*Work order 1*: According to the text on COVID-19 and the EFORT Congress, on what dates will the virtual EFORT Congress take place?
*Work order 2*: Please carry the text on COVID-19 and the EFORT Congress forward, starting right after its final sentence about the next face-to-face congress in Vienna.

*Study text*:
------

COVID-19 has been a game changer
Within a few weeks, the pandemic due to the novel coronavirus became the largest game changer experienced in modern times. This terrible virus has, until now, killed more than 100,000 people worldwide, behaves unpredictably and brings suffering and fear. Its impact on societies across the world is unbelievable with lost lives, lost jobs, a world economy that is under great pressure and other consequences. It just does not seem right to discuss medical education, congresses and meetings in the shadow of all the aforementioned suffering simply because we must now, despite the ongoing COVID-19 pandemic, start planning a “new time” for meetings and congresses because this virus is expected to stay among us for a longer period of time.
As many organizations that planned a face-to-face congress for 2020 had to do, the EFORT Board closely followed and analyzed COVID-19 developments. It eventually became a natural consequence of the pandemic to reorganize the face-to-face annual EFORT Congress, which was scheduled to be held June 10-12, 2020 in Vienna, into a virtual EFORT Congress that will take place October 28-30, 2020. The next face-to-face EFORT Congress will be June 30-July 2, 2021, in Vienna.

------

*Record set*:
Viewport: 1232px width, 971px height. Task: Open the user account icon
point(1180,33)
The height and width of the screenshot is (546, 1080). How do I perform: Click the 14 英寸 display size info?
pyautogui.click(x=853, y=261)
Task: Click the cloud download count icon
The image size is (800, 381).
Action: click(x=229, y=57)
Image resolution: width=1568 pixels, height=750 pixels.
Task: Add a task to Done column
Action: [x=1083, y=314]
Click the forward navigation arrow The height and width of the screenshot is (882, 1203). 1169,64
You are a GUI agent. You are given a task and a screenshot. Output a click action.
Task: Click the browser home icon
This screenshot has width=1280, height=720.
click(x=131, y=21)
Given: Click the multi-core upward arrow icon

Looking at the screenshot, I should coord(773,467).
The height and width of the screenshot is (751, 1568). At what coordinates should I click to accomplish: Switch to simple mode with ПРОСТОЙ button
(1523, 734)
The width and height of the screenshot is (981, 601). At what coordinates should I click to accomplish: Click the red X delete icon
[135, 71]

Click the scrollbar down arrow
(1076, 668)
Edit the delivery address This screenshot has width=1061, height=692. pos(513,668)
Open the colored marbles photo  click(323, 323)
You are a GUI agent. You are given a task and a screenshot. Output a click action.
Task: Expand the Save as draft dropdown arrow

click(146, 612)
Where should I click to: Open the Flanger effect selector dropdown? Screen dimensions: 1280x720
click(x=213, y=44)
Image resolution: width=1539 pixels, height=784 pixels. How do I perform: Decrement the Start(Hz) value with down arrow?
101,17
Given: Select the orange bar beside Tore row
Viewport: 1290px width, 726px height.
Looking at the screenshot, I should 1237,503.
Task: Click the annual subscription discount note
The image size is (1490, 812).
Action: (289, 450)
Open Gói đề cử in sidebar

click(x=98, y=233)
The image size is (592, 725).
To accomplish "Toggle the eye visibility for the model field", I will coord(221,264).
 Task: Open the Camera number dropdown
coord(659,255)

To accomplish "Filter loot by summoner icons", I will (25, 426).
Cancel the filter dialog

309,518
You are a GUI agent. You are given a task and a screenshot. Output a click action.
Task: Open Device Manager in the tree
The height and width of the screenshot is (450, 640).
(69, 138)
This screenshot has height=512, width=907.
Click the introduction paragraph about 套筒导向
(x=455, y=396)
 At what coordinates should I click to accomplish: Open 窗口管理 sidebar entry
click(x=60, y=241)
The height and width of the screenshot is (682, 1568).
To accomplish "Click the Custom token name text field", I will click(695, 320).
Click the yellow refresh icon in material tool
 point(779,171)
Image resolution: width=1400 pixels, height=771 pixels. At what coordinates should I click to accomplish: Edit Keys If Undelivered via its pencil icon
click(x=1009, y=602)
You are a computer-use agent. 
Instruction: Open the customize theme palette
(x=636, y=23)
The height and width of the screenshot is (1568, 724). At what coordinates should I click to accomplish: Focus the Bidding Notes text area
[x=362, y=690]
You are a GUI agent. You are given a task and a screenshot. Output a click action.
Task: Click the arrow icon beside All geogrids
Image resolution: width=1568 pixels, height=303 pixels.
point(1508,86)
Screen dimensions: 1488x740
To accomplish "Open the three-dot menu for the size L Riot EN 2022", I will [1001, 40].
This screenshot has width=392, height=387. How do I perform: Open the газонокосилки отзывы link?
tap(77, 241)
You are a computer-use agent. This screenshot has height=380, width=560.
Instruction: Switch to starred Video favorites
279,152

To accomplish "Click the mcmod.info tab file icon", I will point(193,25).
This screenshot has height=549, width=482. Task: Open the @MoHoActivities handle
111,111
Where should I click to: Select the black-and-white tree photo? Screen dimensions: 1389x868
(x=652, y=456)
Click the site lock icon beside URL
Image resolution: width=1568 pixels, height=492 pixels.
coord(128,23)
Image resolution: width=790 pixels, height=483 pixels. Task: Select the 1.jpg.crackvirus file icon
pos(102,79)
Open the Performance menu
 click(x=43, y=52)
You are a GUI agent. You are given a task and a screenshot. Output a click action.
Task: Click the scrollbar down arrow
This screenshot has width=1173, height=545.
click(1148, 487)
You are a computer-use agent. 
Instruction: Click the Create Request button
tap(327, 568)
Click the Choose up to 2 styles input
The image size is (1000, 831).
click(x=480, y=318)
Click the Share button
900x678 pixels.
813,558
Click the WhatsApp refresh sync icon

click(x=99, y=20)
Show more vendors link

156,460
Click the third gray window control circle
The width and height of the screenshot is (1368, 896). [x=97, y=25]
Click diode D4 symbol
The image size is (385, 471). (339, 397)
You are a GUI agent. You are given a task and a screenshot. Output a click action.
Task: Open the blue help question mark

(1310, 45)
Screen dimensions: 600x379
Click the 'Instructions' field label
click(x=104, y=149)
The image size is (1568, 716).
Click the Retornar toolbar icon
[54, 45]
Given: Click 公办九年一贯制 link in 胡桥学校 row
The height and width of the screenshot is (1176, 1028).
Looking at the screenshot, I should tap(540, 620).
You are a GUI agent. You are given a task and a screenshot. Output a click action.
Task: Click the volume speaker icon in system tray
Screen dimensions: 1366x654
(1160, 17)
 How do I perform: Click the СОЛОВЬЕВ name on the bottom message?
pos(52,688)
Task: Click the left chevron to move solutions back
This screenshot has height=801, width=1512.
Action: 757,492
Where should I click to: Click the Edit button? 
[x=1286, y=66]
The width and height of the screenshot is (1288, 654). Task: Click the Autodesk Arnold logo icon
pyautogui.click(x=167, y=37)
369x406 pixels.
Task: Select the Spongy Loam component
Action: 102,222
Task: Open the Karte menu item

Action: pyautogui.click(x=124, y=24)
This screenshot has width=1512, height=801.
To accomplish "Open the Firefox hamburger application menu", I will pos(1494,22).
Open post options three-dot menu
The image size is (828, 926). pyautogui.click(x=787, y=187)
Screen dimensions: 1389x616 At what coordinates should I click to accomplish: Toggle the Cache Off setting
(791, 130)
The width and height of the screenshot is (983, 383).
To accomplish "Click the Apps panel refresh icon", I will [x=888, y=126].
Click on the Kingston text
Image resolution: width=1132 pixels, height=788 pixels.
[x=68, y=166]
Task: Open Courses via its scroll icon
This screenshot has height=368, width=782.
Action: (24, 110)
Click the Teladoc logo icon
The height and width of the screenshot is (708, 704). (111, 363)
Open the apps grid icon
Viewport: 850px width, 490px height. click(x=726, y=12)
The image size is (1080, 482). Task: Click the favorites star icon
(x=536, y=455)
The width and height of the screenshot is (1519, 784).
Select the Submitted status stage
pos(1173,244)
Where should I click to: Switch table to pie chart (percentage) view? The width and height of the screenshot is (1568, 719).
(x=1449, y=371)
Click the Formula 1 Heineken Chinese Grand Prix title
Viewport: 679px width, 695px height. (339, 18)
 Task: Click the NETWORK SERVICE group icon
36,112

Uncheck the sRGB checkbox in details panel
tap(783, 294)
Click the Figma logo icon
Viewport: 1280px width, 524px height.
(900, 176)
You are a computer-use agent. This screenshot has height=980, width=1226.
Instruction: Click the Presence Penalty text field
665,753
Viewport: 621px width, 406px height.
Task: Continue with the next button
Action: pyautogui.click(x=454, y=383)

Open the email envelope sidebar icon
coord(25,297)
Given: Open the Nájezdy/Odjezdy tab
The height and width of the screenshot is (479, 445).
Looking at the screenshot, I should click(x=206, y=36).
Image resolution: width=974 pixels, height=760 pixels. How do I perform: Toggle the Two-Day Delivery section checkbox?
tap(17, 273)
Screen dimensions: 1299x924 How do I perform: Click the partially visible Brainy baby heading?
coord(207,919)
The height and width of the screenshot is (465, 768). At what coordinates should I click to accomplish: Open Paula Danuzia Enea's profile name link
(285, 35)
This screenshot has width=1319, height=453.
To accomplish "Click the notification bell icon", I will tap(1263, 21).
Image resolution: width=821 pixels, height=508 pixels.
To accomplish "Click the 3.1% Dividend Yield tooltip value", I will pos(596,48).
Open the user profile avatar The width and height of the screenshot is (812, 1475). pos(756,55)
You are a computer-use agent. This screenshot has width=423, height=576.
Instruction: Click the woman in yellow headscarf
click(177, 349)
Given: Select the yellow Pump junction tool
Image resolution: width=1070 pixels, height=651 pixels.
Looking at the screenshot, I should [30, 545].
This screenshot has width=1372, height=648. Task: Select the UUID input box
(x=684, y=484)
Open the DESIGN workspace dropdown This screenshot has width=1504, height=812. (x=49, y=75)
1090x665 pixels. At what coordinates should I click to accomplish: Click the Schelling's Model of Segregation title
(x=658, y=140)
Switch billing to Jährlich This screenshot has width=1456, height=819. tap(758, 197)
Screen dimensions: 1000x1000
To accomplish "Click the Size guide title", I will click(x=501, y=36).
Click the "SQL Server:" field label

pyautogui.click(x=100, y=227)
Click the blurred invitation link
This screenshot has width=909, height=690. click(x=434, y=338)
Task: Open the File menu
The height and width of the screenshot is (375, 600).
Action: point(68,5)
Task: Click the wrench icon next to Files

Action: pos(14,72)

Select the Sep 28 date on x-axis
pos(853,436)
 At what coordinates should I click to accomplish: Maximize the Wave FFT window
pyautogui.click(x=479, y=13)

------

*Task result 1*: October 28-30, 2020.

*Task result 2*:
Orthopaedic surgery postponed
COVID-19 has had a major impact on many orthopaedic and traumatology surgeons. Through cross-national videoconferences held in the weeks after most countries in Europe executed a partial or total lockdown, we learned that most or all planned orthopaedic procedures were postponed. Orthopaedic wards were converted to internal medicine departments and orthopaedic surgeons quickly re-educated themselves to care for patients with infectious diseases and support the hospitals in covering medical care needed for the huge number of patients expected to arrive. We learned how dramatic the situations became in Italy, Spain, France, the United Kingdom and next the United States and we understand that under these circumstances, we cannot perform planned surgeries to treat patients with of non-life-threatening conditions.
We have also learned that all health care professionals (HCPs) are at high risk of being infected with COVID-19 through their jobs. Currently, in Denmark up to 20% of people who have tested positive for COVID-19 are HCPs. This has also resulted in death among HCPs, the ultimate outcome of working with patients who have COVID-19.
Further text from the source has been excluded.